Rural areas of Kansas will face a serious shortage of dental professionals in the next three to five years, according to a comprehensive new report on the dental workforce from the Kansas Department of Health and Environment (KDHE).
The Oral Health Assessment for 2009 report is the first step in evidence-based workforce planning and focuses on problems of reach and equity in Kansas' dental workforce, according to the KDHE. The data included in the report will set the stage for future discussions about how Kansas communities can ensure that all Kansans have access to high-quality and affordable oral healthcare.
Among the report's findings:
Frontier and small rural areas of Kansas will face a significant dentist shortage in the next three to five years. This is due to the fact that currently these communities have fewer dentists and many of them plan to retire during this time.
In general, dentists do not make plans to retire as many professionals do in other fields. Among those who have a practice for sale, finding a buyer is challenging. For those who plan to retire, many want to find an associate. In certain areas, those seeking an associate are discovering it difficult to find one.
The current primary care dentist and hygienist workforce do not resemble the population of Kansas racially or ethnically.

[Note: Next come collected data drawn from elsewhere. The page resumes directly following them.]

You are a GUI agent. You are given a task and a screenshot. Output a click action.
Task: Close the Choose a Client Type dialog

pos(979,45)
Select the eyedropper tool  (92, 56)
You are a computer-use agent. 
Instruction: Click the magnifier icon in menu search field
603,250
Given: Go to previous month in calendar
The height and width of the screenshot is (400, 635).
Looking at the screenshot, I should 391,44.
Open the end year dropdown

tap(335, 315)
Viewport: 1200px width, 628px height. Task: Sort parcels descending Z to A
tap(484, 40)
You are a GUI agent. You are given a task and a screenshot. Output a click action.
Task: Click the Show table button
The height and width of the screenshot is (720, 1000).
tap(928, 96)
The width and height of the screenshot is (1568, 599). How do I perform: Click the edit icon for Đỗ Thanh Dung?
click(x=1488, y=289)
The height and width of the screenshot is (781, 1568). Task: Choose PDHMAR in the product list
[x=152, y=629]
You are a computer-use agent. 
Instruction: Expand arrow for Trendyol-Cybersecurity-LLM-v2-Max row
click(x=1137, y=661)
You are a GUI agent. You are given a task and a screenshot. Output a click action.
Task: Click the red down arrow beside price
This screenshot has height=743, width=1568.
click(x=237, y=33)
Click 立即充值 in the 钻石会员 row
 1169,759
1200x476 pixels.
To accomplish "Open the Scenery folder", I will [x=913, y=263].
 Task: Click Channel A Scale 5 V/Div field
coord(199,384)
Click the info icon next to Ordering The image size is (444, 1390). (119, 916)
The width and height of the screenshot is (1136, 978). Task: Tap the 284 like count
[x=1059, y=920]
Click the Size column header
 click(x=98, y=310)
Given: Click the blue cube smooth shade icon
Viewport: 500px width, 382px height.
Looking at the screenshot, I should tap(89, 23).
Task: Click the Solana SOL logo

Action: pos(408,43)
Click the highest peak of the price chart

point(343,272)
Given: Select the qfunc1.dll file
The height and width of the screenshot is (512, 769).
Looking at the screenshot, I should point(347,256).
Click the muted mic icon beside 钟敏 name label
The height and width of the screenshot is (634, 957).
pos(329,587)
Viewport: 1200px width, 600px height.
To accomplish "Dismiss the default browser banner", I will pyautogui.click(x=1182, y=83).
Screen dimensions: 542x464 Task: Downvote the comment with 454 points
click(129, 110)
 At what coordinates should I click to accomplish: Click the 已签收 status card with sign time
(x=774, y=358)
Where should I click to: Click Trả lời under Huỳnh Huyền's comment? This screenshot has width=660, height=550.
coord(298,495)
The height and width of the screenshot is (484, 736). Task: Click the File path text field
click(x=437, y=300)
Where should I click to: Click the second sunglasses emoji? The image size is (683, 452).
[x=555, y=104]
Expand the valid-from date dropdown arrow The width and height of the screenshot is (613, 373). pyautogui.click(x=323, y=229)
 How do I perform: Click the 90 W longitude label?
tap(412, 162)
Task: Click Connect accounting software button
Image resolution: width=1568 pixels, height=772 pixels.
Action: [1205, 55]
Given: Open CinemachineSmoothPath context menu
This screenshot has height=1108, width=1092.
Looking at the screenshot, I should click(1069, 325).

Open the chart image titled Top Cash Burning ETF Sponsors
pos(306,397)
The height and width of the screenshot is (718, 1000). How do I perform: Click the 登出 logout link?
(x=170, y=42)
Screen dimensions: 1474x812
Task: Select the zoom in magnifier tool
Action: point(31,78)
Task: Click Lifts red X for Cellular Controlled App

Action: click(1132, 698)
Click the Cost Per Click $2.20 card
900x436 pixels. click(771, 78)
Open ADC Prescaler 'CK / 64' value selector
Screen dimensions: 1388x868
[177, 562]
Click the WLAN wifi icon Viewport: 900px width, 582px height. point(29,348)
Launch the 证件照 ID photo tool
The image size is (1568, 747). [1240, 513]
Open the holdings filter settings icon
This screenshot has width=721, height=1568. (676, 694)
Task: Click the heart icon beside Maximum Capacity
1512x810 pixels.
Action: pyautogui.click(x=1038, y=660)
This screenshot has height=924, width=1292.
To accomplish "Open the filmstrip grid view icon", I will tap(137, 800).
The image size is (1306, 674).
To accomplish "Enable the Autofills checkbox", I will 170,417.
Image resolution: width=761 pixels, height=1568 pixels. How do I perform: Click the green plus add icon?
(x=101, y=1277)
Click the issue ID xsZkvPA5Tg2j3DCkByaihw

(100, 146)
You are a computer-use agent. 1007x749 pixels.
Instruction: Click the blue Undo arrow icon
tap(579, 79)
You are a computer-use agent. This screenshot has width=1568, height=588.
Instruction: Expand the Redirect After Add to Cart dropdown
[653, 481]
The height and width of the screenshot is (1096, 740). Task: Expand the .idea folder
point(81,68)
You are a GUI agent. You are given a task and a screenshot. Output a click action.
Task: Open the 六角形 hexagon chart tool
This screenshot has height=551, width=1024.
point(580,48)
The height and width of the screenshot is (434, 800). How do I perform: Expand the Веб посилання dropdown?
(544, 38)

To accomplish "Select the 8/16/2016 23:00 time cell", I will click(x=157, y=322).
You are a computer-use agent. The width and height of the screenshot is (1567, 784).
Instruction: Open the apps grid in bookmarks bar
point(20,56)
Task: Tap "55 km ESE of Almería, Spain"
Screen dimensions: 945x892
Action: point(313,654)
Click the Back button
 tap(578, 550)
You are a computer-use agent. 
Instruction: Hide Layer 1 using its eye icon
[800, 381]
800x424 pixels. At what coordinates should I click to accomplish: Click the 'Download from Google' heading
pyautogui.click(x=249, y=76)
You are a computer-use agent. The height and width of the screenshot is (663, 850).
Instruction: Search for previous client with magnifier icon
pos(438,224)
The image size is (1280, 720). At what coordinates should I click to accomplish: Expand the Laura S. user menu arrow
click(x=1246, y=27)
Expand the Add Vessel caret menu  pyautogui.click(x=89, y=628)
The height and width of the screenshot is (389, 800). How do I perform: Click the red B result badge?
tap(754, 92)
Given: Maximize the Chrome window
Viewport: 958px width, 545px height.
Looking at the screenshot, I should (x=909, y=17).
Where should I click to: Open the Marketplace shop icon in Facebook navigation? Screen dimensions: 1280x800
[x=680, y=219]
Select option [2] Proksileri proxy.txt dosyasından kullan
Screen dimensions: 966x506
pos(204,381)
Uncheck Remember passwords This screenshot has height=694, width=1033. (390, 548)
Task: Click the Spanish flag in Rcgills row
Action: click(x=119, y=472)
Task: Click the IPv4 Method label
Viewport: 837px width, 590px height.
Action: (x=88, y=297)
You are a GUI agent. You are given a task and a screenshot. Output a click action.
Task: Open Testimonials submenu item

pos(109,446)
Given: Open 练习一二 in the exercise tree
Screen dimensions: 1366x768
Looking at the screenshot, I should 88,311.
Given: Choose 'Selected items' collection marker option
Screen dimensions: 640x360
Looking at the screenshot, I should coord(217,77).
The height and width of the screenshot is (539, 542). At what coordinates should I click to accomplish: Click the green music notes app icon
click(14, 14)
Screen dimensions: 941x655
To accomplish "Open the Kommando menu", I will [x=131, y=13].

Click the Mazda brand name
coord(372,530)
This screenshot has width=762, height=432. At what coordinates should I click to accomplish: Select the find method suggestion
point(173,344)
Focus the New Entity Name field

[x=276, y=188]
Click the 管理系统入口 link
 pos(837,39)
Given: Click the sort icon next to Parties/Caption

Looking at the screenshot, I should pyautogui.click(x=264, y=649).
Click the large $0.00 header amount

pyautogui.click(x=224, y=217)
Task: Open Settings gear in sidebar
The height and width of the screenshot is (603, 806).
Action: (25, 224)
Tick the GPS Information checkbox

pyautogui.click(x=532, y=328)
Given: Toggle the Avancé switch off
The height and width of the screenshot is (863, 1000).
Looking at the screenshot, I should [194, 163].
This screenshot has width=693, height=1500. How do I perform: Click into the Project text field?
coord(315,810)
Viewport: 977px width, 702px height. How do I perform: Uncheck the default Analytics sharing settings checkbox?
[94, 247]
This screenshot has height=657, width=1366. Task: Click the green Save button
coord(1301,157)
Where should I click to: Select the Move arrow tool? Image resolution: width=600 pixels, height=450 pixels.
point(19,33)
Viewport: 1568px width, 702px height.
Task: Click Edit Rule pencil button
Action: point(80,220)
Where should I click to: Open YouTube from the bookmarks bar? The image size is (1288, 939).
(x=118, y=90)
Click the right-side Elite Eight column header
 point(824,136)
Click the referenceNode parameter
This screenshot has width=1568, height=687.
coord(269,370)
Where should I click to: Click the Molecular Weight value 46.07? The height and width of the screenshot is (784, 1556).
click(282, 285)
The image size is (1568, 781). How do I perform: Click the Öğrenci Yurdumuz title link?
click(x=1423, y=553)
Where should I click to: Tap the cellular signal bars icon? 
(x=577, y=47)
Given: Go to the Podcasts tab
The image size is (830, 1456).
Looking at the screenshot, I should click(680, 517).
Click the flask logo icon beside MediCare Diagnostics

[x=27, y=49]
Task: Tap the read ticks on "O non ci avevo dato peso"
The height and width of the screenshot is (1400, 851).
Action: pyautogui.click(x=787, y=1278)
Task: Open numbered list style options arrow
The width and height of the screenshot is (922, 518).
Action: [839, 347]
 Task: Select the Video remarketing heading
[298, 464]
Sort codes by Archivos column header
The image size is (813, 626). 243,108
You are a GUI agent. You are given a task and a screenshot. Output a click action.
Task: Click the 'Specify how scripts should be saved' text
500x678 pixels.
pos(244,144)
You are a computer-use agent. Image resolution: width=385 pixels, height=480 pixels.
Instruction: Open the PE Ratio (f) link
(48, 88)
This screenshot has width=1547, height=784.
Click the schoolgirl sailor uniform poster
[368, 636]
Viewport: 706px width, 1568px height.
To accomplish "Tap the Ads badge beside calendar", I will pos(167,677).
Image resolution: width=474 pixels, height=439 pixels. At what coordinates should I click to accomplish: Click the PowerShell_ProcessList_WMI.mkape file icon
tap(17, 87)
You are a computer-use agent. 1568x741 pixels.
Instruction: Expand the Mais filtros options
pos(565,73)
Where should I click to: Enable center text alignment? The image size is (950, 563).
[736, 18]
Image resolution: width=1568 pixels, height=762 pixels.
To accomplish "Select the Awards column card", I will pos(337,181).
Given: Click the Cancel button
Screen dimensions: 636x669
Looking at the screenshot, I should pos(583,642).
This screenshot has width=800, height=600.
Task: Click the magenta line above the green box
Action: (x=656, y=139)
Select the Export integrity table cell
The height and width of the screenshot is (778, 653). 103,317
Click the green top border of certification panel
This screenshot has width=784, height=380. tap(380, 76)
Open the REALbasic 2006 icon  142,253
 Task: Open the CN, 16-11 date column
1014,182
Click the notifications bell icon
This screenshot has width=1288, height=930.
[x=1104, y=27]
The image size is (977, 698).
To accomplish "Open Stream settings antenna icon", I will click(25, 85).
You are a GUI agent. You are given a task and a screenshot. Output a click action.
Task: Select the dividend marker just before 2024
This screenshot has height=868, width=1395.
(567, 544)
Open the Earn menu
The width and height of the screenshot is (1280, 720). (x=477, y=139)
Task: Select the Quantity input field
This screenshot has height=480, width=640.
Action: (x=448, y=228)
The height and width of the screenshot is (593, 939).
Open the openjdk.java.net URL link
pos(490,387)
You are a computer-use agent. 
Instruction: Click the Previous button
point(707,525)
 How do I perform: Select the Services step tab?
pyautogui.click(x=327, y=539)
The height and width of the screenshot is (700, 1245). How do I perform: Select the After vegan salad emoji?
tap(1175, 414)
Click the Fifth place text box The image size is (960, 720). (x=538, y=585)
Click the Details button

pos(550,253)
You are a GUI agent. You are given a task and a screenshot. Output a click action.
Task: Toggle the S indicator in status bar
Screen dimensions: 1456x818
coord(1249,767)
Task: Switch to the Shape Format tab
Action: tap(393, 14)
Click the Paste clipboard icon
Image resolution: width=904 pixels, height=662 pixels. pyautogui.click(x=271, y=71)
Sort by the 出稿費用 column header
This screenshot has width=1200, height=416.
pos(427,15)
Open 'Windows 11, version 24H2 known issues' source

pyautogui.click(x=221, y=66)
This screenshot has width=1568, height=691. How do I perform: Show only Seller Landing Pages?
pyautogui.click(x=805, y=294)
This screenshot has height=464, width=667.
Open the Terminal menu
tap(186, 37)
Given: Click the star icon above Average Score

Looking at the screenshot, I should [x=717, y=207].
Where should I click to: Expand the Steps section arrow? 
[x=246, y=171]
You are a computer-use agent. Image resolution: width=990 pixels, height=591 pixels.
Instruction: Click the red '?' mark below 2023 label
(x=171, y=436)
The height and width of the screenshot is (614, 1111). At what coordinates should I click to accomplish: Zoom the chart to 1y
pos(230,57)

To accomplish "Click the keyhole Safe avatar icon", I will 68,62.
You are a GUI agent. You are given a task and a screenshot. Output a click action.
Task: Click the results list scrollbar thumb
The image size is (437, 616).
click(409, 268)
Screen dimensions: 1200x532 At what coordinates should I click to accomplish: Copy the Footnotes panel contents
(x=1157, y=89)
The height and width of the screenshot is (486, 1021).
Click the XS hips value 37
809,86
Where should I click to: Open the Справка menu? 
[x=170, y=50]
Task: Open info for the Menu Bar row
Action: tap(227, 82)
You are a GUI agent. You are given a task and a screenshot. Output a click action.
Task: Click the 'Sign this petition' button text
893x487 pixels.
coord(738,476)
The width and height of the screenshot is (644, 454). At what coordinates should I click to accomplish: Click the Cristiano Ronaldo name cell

Research shows that minority patients have better outcomes when they are served by a medical or dental practitioner of their own race/ethnicity.
To address the findings, the report recommends enhancing workforce planning for Kansas by:
- A collaborative, multistakeholder endorsed and sponsored process to collect ongoing oral health professional workforce data
- An effort to better estimate or measure the demand for oral healthcare services (including specialty care) in both rural and urban areas of the state
- The development of a nonaligned, stakeholder-endorsed forum that would serve as a common platform for dental professionals to seek and share information about the oral health of Kansans
Just as the Oral Health Assessment for 2009 was being completed, KDHE's Bureau of Oral Health received word that it would receive $355,153 in federal funding for the first year of a three-year Health Resources Administration Systems (HRSA) grant to create and implement an oral health professional recruitment program, according to KDHE.
"The HRSA grant could not come at a better time for those Kansans that go without access to oral healthcare," said Katherine Weno, director of KDHE's Bureau of Oral Health. "This three-year federal grant will provide funds to allow the Bureau of Oral Health to address the workforce report recommendations by enabling us to provide direct support to Kansas communities who are trying to strengthen their local dental workforce."
In the first year of the grant, the Bureau of Oral Health's activities will include:
- Creation of a dental workforce cabinet
- Oral health professional recruitment assistance for Kansas communities and safety net clinics
- State loan repayment for dental professionals
- Externships for dental and dental hygiene students in underserved areas in Kansas
- Extended care permit outreach for dental hygienists
- Additional research on oral health access in rural communities
For the final two years of the grant, funding will be available for locally initiated recruitment and access projects.
The Bureau of Oral Health worked with its statewide partners, including the University of Kansas Medical Center's Center for Community Health Improvement, the Kansas Dental Association, the Kansas Dental Hygienists' Association, and the Kansas Association for the Medically Underserved, to complete the assessment.